Mildred Dresselhaus worked at MIT, which she joined in 1960 as a researcher in its Lincoln Laboratory Solid State Division, in Lexington, Mass. She became a professor of electrical engineering in 1967 and joined the physics department in 1983.

In 2015 Dresselhaus became the first female recipient of the IEEE Medal of Honor. She died in 2017.

Crawford never met Dresselhaus, but she did receive congratulatory messages from several people who knew her.

“The most amazing thing to me has been the emails I received from so many people who knew her but didn’t know me,” Crawford says. “They were former students, colleagues, and friends. They reinforced the perception that Dresselhaus was a truly amazing person as well as a trailblazer.”

One was an MIT electrical engineering student to whom she had given one of her old spectrometers to start his research. Another, who at the time was a junior faculty member at the University of North Carolina in Charlotte, recalled the thoughtful, critical input and encouragement Dresselhaus provided about her research during a visit to the faculty member’s lab.

“One of my colleagues at Purdue, who is a well-known researcher in nanotechnology, was emphatic in his appraisal,” she says. “He asked, ‘Do you realize she was the Queen of Carbon?’ It just made me feel so humble and appreciative.”

You can watch Crawford accept her award on IEEE.tv.

She was also an Innovators Showcase panelist during the summit.

Crawford stresses that her research is interdisciplinary: “My contribution is really in developing algorithms to analyze data, but the purpose is always to address a problem.

“To contribute to the solution, it is necessary to invest in learning about the problem and to work collaboratively with others who are experts in that field.

“Anything that I have accomplished during my career is really the result of a team. I accepted the award on behalf of all of us.”

IEEE: Staying connected to a community

Crawford joined IEEE when she began her academic career and had to publish her research. More than 50 of her papers are in the IEEE Xplore Digital Library.

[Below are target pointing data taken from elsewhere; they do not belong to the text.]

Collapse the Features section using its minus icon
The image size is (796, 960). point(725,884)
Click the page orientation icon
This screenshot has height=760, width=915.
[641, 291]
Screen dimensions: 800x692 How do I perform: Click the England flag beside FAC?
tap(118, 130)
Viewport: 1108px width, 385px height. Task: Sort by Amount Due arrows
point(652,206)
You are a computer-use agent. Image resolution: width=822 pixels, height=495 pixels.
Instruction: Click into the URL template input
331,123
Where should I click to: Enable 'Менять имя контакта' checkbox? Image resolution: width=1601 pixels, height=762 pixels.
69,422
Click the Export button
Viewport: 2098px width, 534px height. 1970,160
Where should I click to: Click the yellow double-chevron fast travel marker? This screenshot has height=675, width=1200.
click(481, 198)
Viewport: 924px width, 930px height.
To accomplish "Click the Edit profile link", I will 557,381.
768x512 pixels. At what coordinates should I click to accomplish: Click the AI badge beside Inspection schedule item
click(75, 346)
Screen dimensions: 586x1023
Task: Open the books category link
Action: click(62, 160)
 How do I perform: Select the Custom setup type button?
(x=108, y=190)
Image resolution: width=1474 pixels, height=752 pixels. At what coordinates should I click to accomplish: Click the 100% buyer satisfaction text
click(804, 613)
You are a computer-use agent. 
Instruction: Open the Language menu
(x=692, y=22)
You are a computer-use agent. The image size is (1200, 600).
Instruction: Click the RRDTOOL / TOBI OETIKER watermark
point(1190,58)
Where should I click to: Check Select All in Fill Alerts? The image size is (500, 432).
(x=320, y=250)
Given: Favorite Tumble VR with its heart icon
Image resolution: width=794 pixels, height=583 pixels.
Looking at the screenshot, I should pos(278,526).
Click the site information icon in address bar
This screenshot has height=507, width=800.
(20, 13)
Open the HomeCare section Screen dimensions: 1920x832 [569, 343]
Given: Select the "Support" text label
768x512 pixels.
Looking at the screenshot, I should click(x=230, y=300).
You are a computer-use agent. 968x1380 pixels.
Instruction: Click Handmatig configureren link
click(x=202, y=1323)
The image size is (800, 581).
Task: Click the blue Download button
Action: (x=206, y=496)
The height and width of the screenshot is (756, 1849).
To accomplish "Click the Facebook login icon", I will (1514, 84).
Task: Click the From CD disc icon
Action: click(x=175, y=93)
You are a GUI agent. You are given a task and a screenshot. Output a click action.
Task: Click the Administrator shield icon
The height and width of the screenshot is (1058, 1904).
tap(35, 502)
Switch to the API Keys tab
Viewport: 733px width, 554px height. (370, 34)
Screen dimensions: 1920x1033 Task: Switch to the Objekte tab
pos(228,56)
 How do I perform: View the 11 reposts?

“Publishing, for many people, is the entry into IEEE,” she says. “Then there is growth in terms of understanding the importance of going to conferences and not only hearing presentations of research but also engaging with people. You start paying attention to what’s going on in a professional society, and you start volunteering. Then you are part of a community.”

Crawford served as 2013 president of the IEEE Geoscience and Remote Sensing Society and was an associate editor of the IEEE Transactions on Geoscience and Remote Sensing. She also has served on several of the society’s administrative committees. Her work was recognized with the GRSS 2020 Outstanding Service Award and its 2021David Landgrebe Award.

Volunteering, she says, is “a two-way street because you contribute to the society but you also benefit in terms of your engagement with individuals and developing leadership skills.”

Being involved provides opportunities, she adds: “People who are quite accomplished in their field attend the meetings, and they’re engaged with the society. You would never, as a junior person, typically have opportunities to meet these people.”